Милос

by

Милос — засушливый вулканический остров с редкими клочками кустарников и вечноцветущими бугенвиллеями. Упорные розовые, жёлтые, багровые и белые соцветия знают секрет сохранения красок, недоступный прочим созданиям кикладской Флоры, и стойко переносят и сушь, и зной, и отсутствие заботливых рук садовника.

На этом острове греческий крестьянин нашёл Венеру Милосскую — острогрудую, безрукую, прикрытую складками хитона, застывшую в мраморной неподвижности; здесь же звенит отупляющая жара, которая даже человеку, живущему круглогодично на Бали, покажется пеклом неземного происхождения. Будто на Милосе колесница Гелиоса опять, но уже навсегда, попала в неопытные руки и нет того Зевса, который разбил бы молнией стремительную огненную повозку.

На Милосе солнце по-древнегречески беспощадно к своим детям: они для него нелюбимые пасынки, которых оно прожигает раскалённым лучом, покуда бордовые пятна не выступят на теле, пока из белого всё не станет бронзовым.
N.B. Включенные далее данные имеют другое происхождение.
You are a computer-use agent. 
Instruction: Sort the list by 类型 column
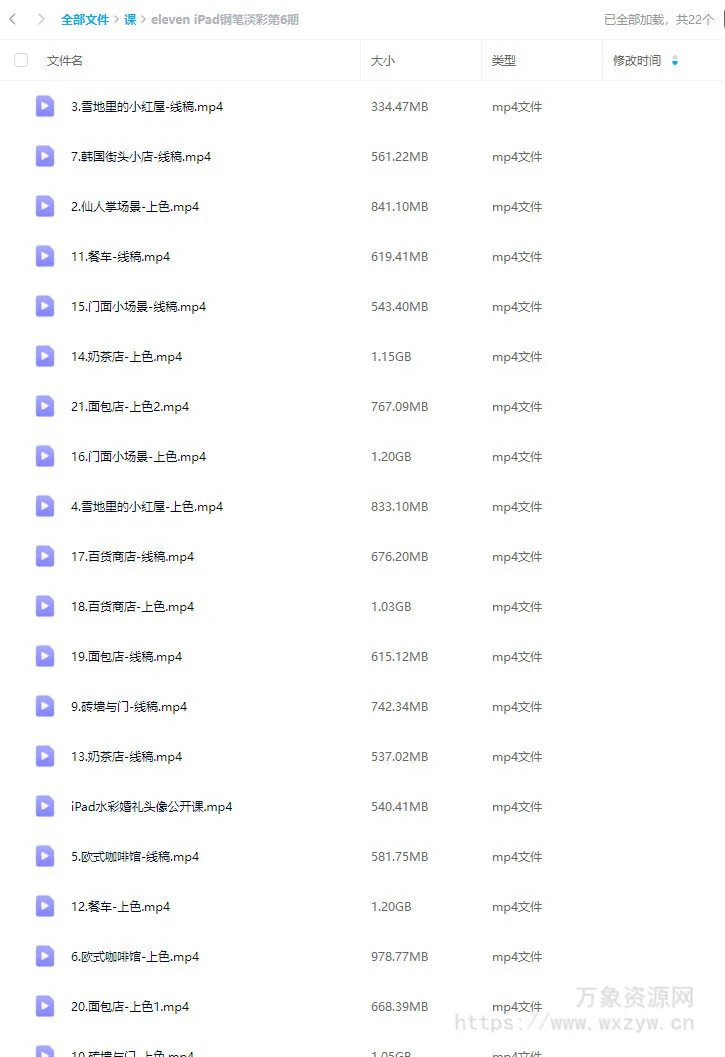[504, 61]
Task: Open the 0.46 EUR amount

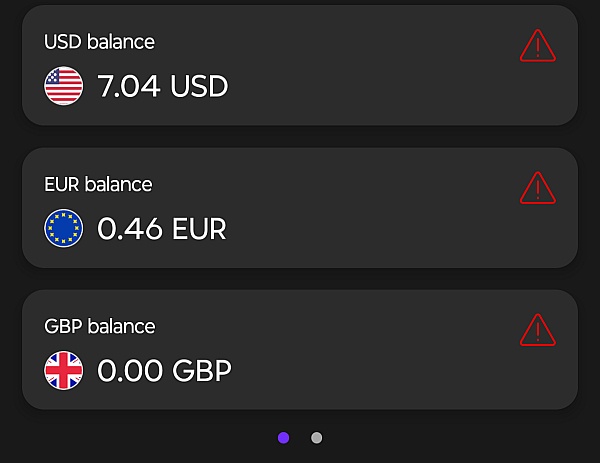Action: point(162,229)
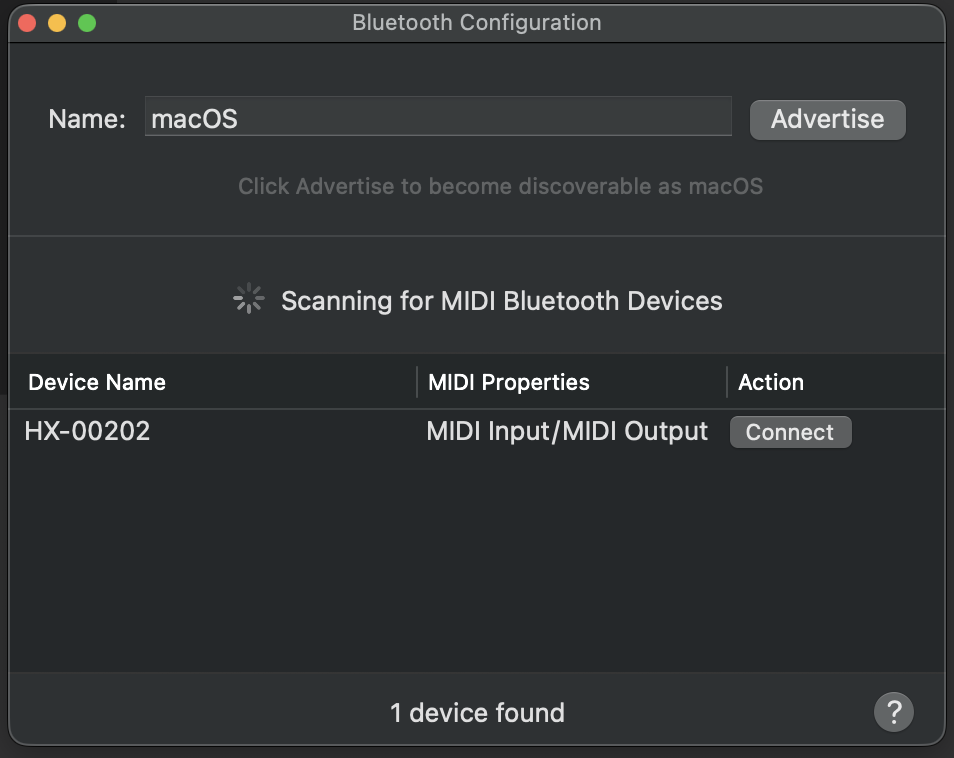Select the HX-00202 device row

click(x=477, y=431)
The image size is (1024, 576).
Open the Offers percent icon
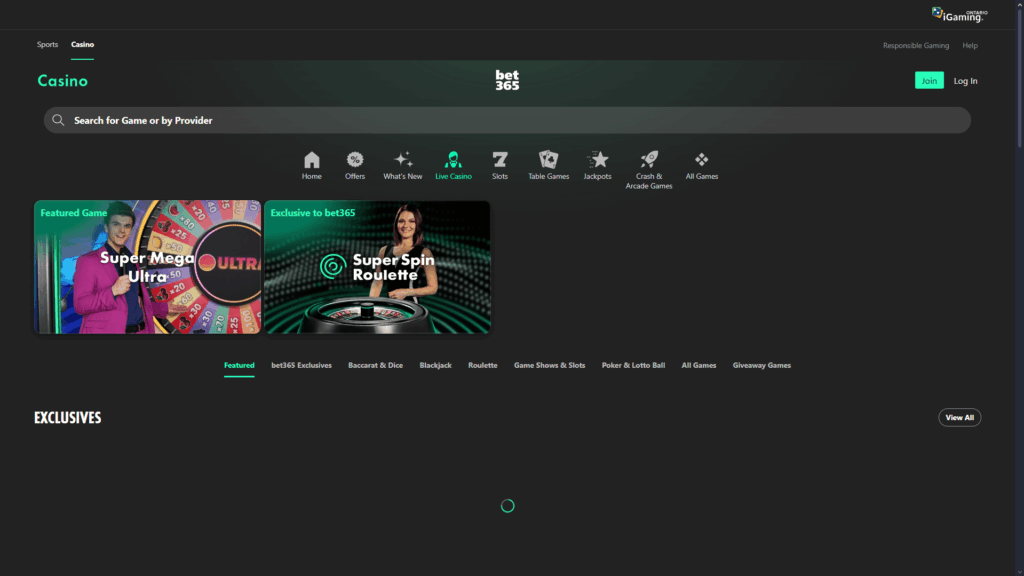tap(355, 161)
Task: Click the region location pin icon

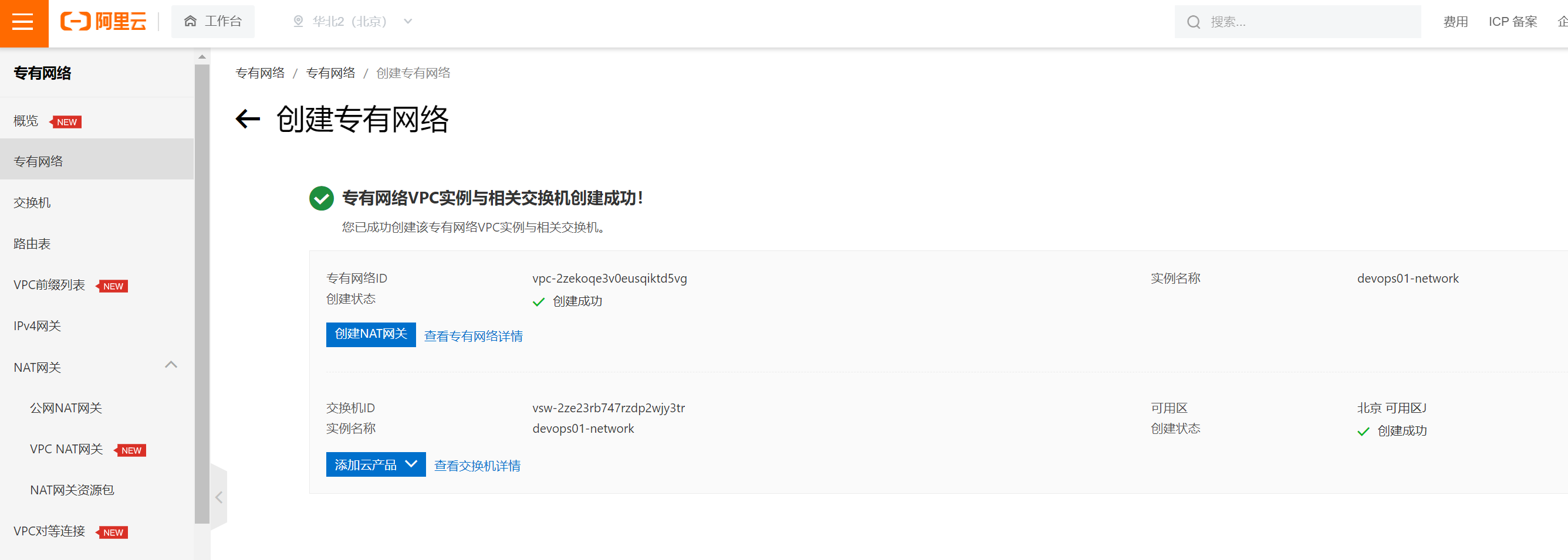Action: (298, 22)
Похоже, именно эта климатическая особенность привела к чувству враждебного противоречия, породившего страсть греческих ваятелей к мрамору: он сияет не островным холодом, светит айсбергом; на изгибах бёдер и округлостях грудей муз и богинь стаивают мраморные снежинки.

Греция — ультима туле моего списка географических вожделений: я должна была увидеть её ещё в 2020-м, но вирус, и всё последующее (здесь может стоять отточие как в дневнике: подставляй любую катастрофу и беду) эту идею отдаляли и коверкали. Моя любовь оказалась предсказанной, но, как и всякая любовь, которую ты алкал и вожделел столь долго, — обманчивой, нервной и непостоянной.

В 2023-м году нелегко найти на Земле место, где поэзия простых удовольствий не разбилась бы о животы-барабаны пенсионеров, а тишина бухт не была осквернена криком детей. Но даже эти настойчивые помехи не могли поколебать главной особенности (и прелести) островной жизни — безвременья, в которое погружен кусочек земли, утопленный в Эгейском море.

Островная жизнь — это вечно запаздывающий на полвека поезд, и местные жители, будто подчиняясь закону — не записанному и закреплённому печатью, но действующему как явление природы,— слушают в тавернах хиты 1960-х, едят кальмаров — жареных, приготовленных без изысков, как это принято на континенте, и дают своим гостям бумажную карту с заботливо отмеченными на ней местами: тут лучший кофе, здесь лодки, а там — обзорная точка.

Остров благосклонен к ищущим уединения, и главное — не позволить сморить себя солнцу, чтобы добраться до места, где будете вы вдвоём: ты и море.

Море. Море. Почему не в первую очередь о нём? Оно здесь главное, у него особенные права, всё делается ради него и вокруг него. Я схожу по каменистой дороге, она петляет между сухоцветами, пылится, мучнисто оседая на ногах, и вижу краем глаза, как вода заливается между двух скал, наполняет чашу бухты, шипит в ней как игристое вино в бокале-креманке.

Я снимаю одежду, ложусь на песок — прикосновение горячих крупиц похоже на жалящий укус, беру книгу и подставляю спину солнцу. Кожа нагревается и зудит, но я отодвигаю полную близость с морем: соблазн усиливает желание, а терпеливый будет вознаграждён вдвойне. Над скалами повисает тишина. Ещё несколько горячих минут и я окунусь в воду, почувствую знакомое с детства ликование, когда прохладная влага касается тела и ты, оттолкнувшись от дна, бездумно гребёшь вперёд без поиска и цели.